Aim of the task — Copy out the stretch from the start of the records through the line containing "point(246,38)", keeping the requests, and scale every coordinate in the answers by 0.75, rounding to whole numbers with halves rounded up. Leave all other numbers as they are.

Text and element pointing records —
((
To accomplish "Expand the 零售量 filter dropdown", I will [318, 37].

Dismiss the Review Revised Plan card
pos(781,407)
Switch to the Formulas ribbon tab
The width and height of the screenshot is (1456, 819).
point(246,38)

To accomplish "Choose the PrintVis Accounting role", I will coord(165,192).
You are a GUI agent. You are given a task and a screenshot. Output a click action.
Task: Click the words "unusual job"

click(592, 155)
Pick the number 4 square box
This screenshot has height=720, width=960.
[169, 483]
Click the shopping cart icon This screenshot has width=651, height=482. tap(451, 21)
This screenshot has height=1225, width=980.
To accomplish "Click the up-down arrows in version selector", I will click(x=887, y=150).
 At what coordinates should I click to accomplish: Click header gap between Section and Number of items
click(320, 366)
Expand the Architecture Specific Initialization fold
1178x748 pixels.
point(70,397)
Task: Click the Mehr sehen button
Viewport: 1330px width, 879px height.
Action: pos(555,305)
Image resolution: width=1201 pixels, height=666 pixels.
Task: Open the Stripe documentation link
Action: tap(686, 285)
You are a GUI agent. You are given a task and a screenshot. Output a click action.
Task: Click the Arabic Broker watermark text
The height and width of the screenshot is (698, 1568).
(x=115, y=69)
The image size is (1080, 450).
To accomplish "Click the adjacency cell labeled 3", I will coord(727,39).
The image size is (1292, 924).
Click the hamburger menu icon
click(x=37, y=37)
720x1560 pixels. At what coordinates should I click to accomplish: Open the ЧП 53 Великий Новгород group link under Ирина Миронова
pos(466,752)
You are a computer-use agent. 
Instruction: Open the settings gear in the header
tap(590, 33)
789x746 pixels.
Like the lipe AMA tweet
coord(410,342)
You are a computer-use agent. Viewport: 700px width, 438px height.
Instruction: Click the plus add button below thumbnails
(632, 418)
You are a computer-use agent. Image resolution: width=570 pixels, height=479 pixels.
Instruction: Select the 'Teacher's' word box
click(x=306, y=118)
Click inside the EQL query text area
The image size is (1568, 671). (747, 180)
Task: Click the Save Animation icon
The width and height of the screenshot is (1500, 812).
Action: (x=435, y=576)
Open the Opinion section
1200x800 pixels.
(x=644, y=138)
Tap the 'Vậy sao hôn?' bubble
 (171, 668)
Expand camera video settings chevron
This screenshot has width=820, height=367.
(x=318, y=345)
))
Exercise result —
To accomplish "Expand the 零售量 filter dropdown", I will [239, 28].

Dismiss the Review Revised Plan card
pos(586,305)
Switch to the Formulas ribbon tab
The width and height of the screenshot is (1456, 819).
point(185,29)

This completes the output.